> WORK REQUEST
If a line in the data holds "agent", copy that line out in full.

[DATA SECTION Boundary: Start]

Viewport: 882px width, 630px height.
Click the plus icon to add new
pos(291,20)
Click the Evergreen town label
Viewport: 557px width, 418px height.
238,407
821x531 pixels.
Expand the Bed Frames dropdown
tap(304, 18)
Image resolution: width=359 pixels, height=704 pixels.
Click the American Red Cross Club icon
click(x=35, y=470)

[DATA SECTION Boundary: End]
[DATA SECTION Boundary: Start]

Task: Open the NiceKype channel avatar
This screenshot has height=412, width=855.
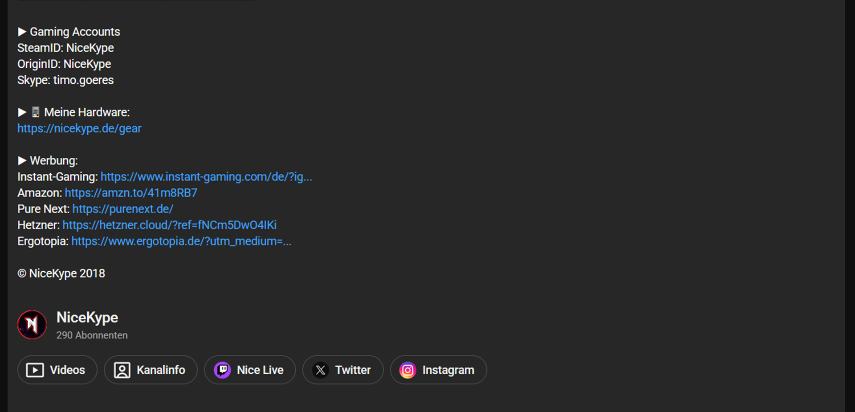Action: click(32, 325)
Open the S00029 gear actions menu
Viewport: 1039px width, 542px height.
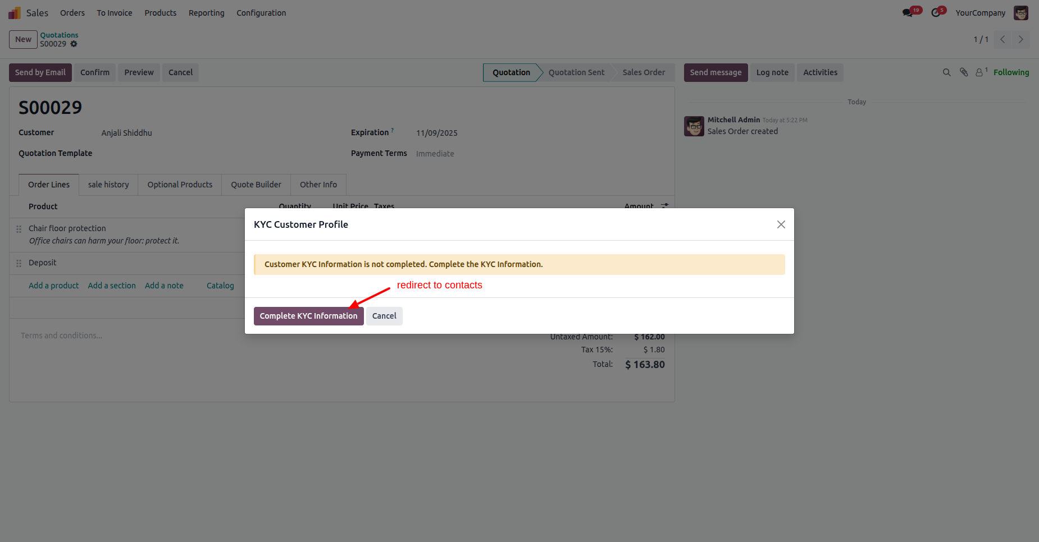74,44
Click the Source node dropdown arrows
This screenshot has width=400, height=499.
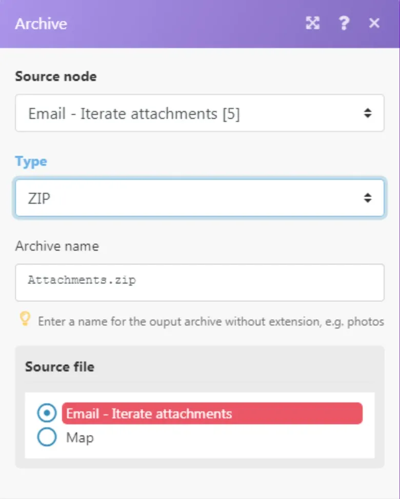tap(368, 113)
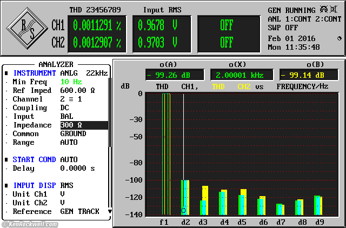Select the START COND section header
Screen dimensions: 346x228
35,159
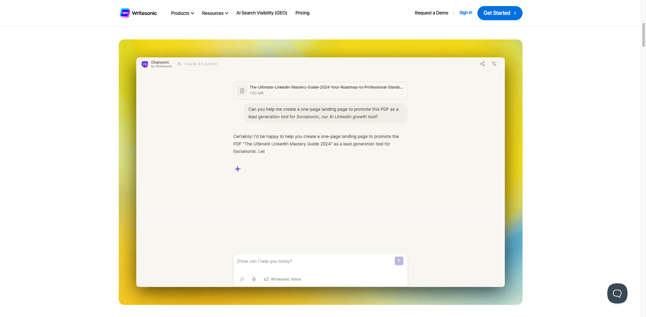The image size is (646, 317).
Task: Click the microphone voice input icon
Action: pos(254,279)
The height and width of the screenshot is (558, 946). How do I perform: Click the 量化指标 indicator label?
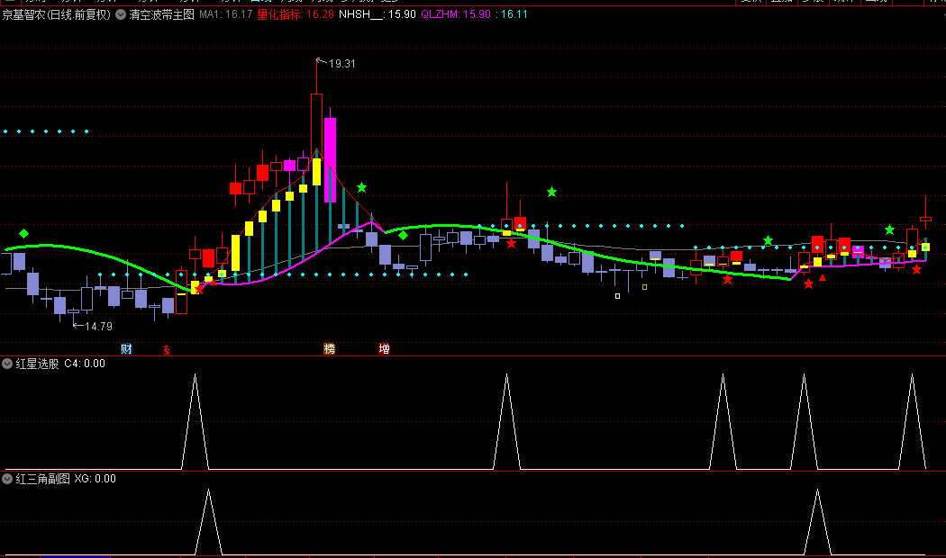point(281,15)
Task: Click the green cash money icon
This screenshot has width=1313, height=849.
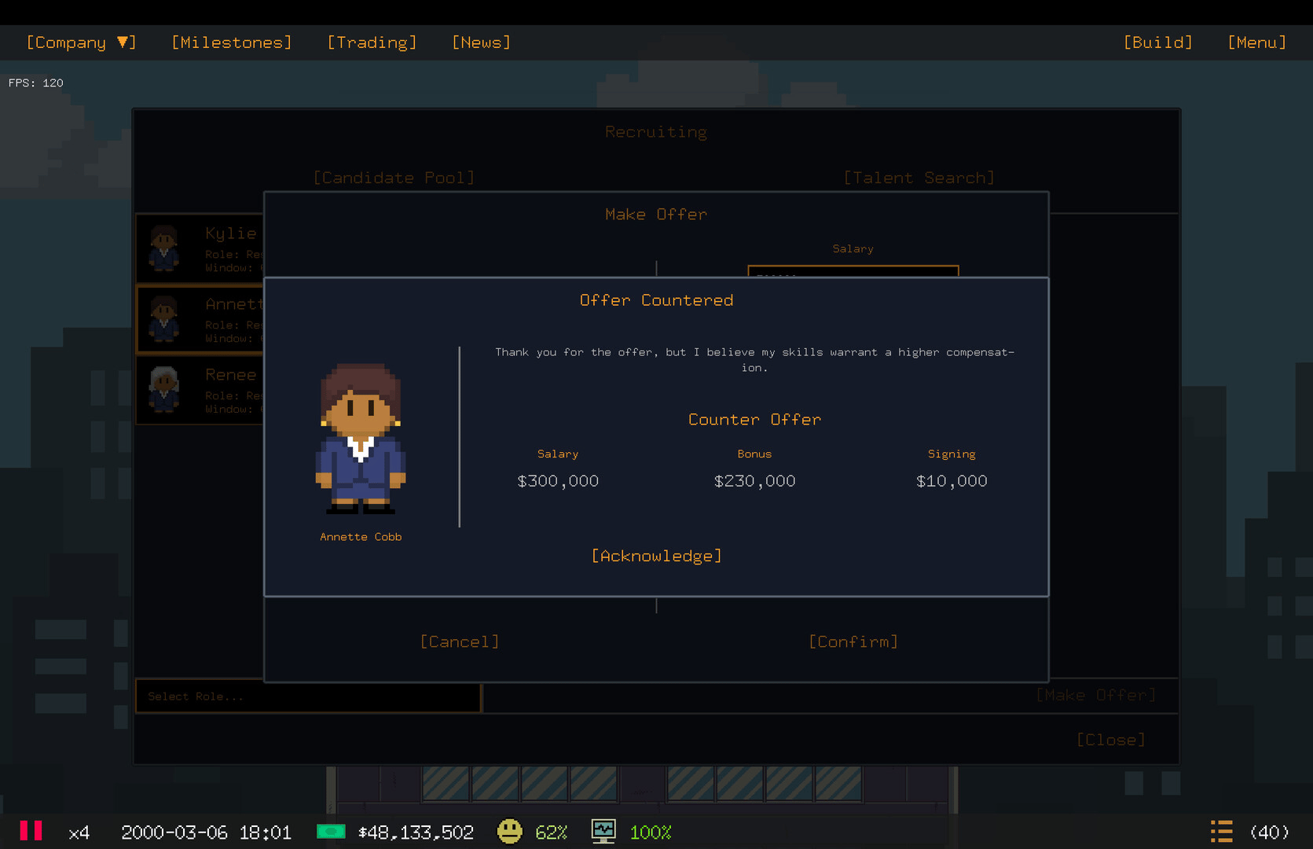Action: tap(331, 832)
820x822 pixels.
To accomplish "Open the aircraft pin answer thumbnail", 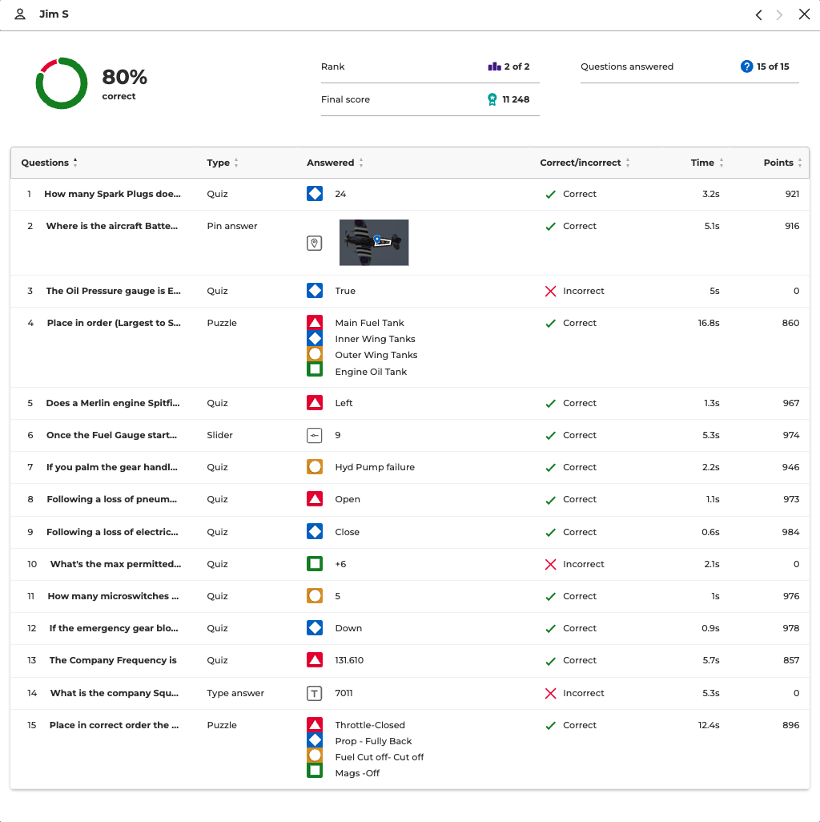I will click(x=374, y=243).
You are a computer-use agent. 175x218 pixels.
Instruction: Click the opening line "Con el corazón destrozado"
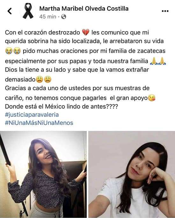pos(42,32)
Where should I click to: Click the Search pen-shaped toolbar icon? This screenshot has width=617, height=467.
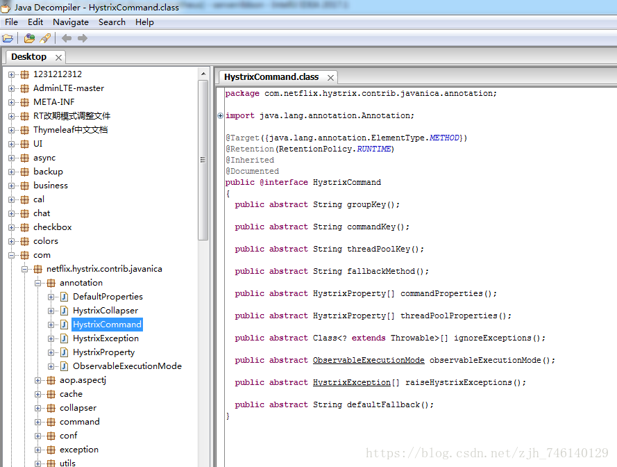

[DATA SECTION Boundary: End]
[DATA SECTION Boundary: Start]

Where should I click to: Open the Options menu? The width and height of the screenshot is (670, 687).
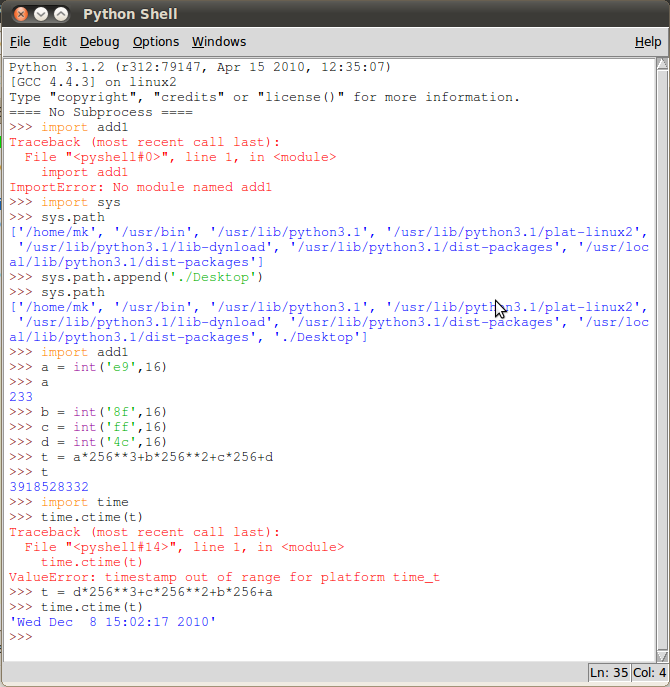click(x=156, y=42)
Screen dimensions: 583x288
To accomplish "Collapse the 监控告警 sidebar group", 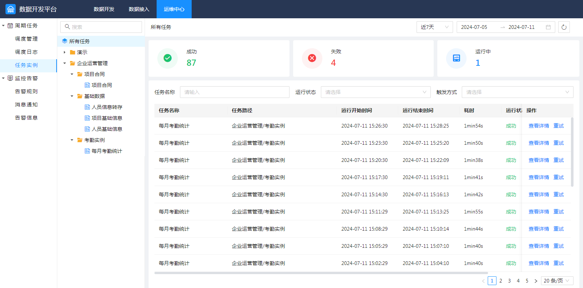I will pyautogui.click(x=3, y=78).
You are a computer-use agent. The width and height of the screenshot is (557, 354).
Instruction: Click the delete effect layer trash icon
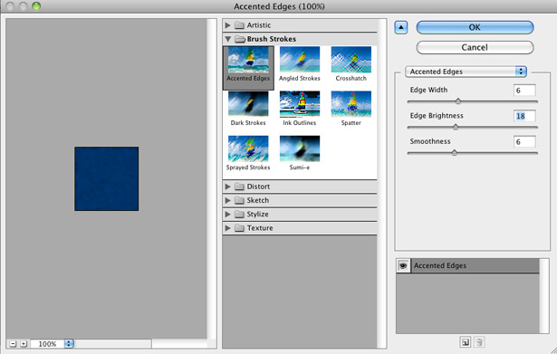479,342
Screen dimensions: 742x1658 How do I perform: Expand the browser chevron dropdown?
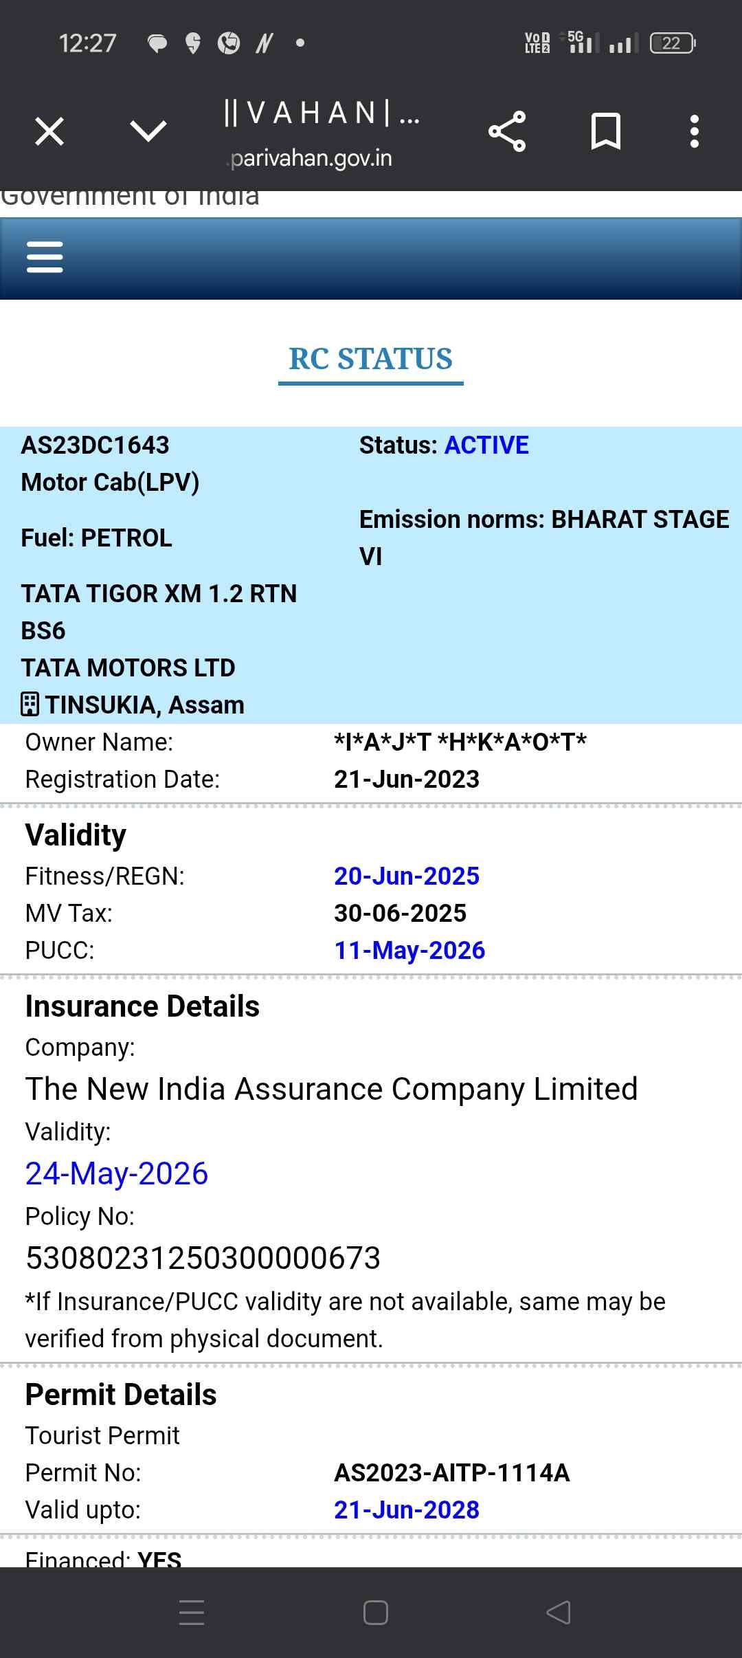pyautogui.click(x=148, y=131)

[DATA SECTION Boundary: End]

> THE COMPLETED TASK
You are a computer-use agent. 175x218 pixels.
You are a computer-use agent. The width and height of the screenshot is (557, 354).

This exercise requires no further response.